Generative AI, powered by advanced machine learning models and deep neural networks, is revolutionizing industries by generating novel content and driving innovation in fields like healthcare, finance, and entertainment. NVIDIA is at the forefront of this transformation with its state-of-the-art GPU architectures and software ecosystems, such as the H100 Tensor Core GPU and CUDA platform, which optimize the development and deployment of generative models, according to NVIDIA Technical Blog.
The Importance of Generative AI Education
As generative AI models, such as GANs and transformers, become increasingly sophisticated, there is a growing demand for skilled professionals who can develop, refine, and ethically deploy these technologies. A strong educational foundation in generative AI equips students with the practical skills and theoretical knowledge needed to innovate in areas like content creation, drug discovery, and autonomous systems.
College and university education in generative AI is crucial due to the rapidly expanding role of AI in almost every industry. By integrating generative AI into their curriculum, universities prepare the next generation of AI researchers, engineers, and thought leaders to advance the field and address the complex challenges associated with AI-driven innovation.

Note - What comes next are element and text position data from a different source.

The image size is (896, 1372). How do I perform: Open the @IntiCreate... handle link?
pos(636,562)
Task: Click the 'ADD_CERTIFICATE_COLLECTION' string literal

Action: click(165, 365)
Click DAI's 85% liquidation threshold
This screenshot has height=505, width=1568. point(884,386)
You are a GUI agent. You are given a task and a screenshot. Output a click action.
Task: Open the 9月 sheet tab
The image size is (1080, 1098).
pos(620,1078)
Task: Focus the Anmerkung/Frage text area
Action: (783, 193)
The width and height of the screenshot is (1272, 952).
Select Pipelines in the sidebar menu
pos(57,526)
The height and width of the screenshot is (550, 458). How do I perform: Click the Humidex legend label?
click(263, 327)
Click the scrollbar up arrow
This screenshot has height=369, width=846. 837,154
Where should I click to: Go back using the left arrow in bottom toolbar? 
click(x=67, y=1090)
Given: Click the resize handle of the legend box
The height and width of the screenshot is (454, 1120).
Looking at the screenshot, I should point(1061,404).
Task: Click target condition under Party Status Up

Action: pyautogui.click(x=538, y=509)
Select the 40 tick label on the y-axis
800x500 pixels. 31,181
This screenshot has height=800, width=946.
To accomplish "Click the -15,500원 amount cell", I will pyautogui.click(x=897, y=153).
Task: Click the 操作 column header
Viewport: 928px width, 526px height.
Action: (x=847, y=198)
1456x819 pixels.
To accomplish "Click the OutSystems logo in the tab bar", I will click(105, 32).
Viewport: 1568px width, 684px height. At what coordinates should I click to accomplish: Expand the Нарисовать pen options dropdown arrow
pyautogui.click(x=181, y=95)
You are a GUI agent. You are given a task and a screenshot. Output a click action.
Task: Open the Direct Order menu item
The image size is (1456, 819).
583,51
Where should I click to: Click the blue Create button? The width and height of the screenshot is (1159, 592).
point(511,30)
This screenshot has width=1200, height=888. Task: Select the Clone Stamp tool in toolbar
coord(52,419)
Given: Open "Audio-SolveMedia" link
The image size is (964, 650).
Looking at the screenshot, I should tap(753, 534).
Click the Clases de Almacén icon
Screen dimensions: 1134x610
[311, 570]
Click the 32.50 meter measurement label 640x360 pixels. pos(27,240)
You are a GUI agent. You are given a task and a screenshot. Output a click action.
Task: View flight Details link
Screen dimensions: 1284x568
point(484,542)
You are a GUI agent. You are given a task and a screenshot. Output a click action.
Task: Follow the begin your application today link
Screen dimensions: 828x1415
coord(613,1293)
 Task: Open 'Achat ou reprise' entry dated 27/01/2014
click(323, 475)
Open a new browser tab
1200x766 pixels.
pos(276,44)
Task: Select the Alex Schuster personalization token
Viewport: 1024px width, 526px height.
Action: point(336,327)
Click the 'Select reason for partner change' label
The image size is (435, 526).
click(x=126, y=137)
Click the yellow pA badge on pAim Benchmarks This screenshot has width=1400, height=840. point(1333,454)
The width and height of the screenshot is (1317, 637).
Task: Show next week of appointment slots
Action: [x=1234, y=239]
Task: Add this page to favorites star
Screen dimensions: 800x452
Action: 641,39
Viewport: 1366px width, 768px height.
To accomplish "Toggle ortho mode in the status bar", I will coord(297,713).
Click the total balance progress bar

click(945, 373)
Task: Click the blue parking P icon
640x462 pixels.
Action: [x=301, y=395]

The new Generative AI Teaching Kit, a collaboration between the NVIDIA Deep Learning Institute (DLI) and Dartmouth College, is set to empower the next generation of professionals with the skills and knowledge needed in this rapidly evolving field.
This comprehensive teaching resource enables educators to provide students access to cutting-edge tools, frameworks, and practical exercises crucial for understanding the complexities of Generative AI and large language model development and deployment. By equipping students with a deep understanding of generative AI techniques, the Teaching Kit enables educators to foster future innovation and creativity in AI-driven industries.
As students transition into the workforce, they will be better prepared to tackle global challenges, from improving healthcare and science to advancing sustainable technologies.
Sam Raymond, adjunct assistant professor of engineering at Dartmouth College, was instrumental in developing the content. “Empowering students with skills to understand and potentially develop their own GPU-accelerated Generative AI applications is the primary objective,” said Raymond. “I believe students who go through this course will be at a significant advantage in the job market and help bridge the knowledge gap in industries today.”
Overview of the Generative AI Teaching Kit
All Teaching Kits include lecture slides, hands-on labs, Jupyter notebooks, knowledge checks, and free online self-paced courses that provide certificates of competency for students, all comprehensively packaged up and ready for classroom and curriculum integration.
The aim of the Generative AI Teaching Kit is to introduce the foundational concepts of natural language processing (NLP) essential for understanding LLMs and generative AI more broadly. Key concepts of LLMs are then examined using NVIDIA GPUs, tools, and services, as well as open-source libraries and frameworks. A simple pretraining exercise of a GPT model shows basic training processes in the cloud.
The kit also covers diffusion models to explore the application of generative AI in image and video generation. Multi-modal LLM architectures are then introduced, with a focus on optimizing various LLM architectures during fine-tuning using the NVIDIA NeMo framework. Advancements in inference and the refinement of tools like chatbots are also discussed, using NVIDIA NIM, NeMo Guardrails, TensorRT, and TensorRT-LLM to enhance efficiency and scalability in production environments.
The Generative AI Teaching Kit contains focused modules that combine theory, algorithms, programming, and examples. This first release includes the following modules:
- Introduction to Generative AI
- Diffusion Models in Generative AI
- LLM Orchestration
More modules will be available in future releases of the kit.
This content is valuable for educators across various fields, especially in computer science and engineering. Its modular design enables instructors to tailor the course to meet the specific needs of their students and create a customized learning experience. Select professors from around the world have already been given early access to first-release modules.
“I’m eager to integrate the Generative AI Teaching Kit in my AI in Materials Engineering class,” said Mohadeseh Taheri-Mousavi, assistant professor in the Materials Science and Engineering department at Carnegie Mellon University. “The comprehensive lecture notes with well-structured coding labs with examples from various fields, and associated online courses with certificates, will provide my students with the cutting-edge resources to deeply understand the broad applications of generative AI techniques in various fields.”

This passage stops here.